Saturday 11 August, 7.30pm
Michael Fowler Centre, Wellington
Wild Cherry Tree is a five-movement symphony with songs telling the story of a wanderer in the Tibetan region of China’s Sichuan Province. The orchestra is explored in many ways to produce sounds that relate feelings of love, desire, enlightenment, and regret. The singers are the makers of a song and tellers of a story, using their vocal range in both a singing and an instrumental capacity.
Mozart’s sunny 1784 concerto was composed for Mozart’s own performance as part of a series of subscription concerts to capitalise on the Viennese public’s enthusiasm for his work. The first movement abounds with themes and the contrast of major and minor tonalities generates an almost operatic sense of drama. The slow movement begins with the simplicity of a song and develops into a gentle dialogue between the orchestra and soloist, while the last movement rondo displays Mozart’s fertile imagination working with counterpoint.

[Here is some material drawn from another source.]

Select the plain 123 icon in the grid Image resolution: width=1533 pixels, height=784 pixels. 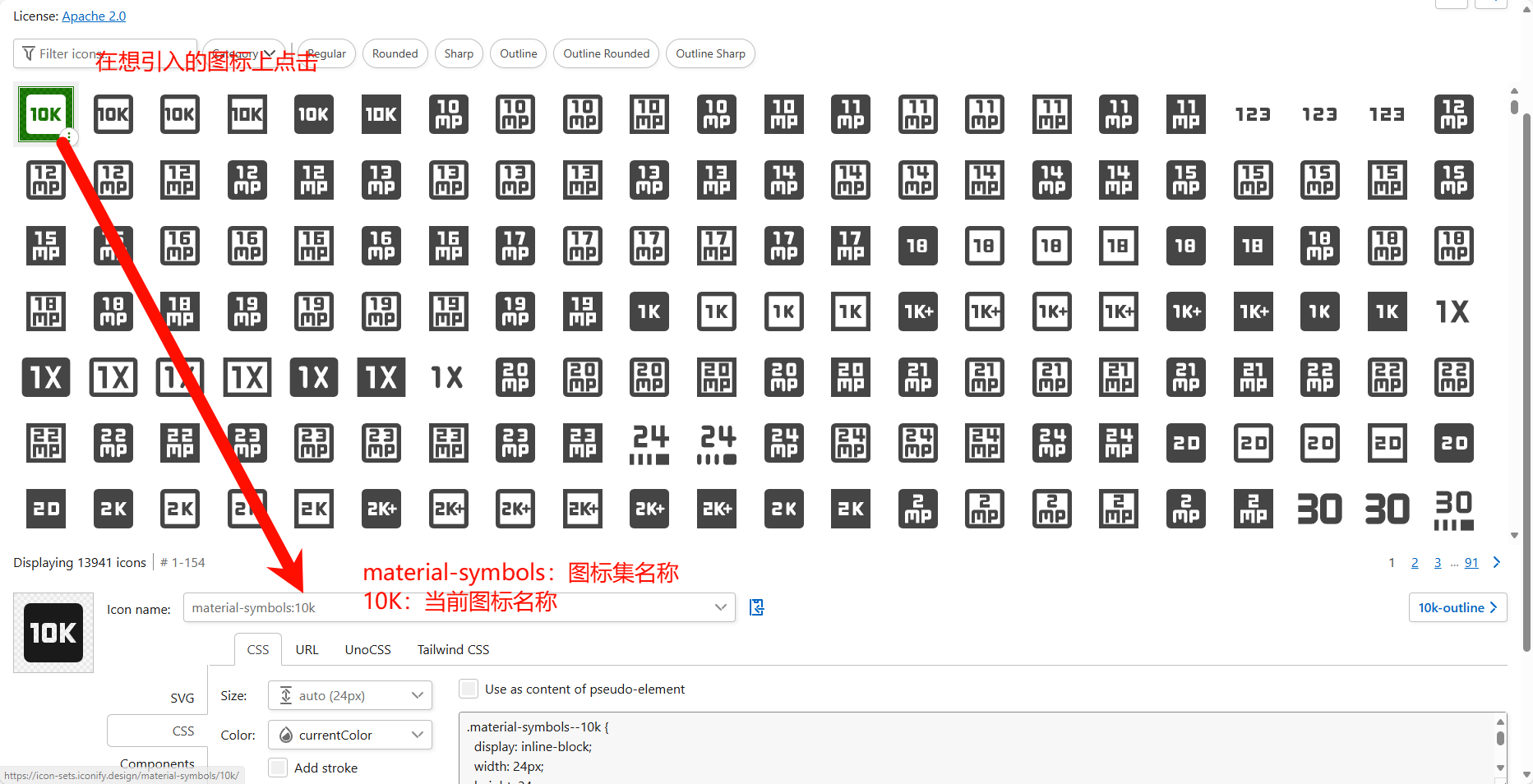pos(1252,114)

Completed in 1885, Dvořák’s Seventh Symphony was written around the time of his beloved mother’s death and the distressing mental illness of his friend and mentor Smetana. The symphony’s opening is intense. Yet the undertones of tragedy are lifted by fragments of beautiful melody from the woodwinds and horns. The second movement begins with a statement that echoes the simplicity and depth of a Bach chorale. Dvořák transforms this theme in a leisurely and imaginative way, with the clarinets and horns in particular given a chance to shine. The scherzo movement is instantly recognisable as Dvořák’s, with its hopping folk melodies and cross-rhythms. A yearning phrase opens the Finale, which builds up into a furious march through some of Dvořák’s stormiest music.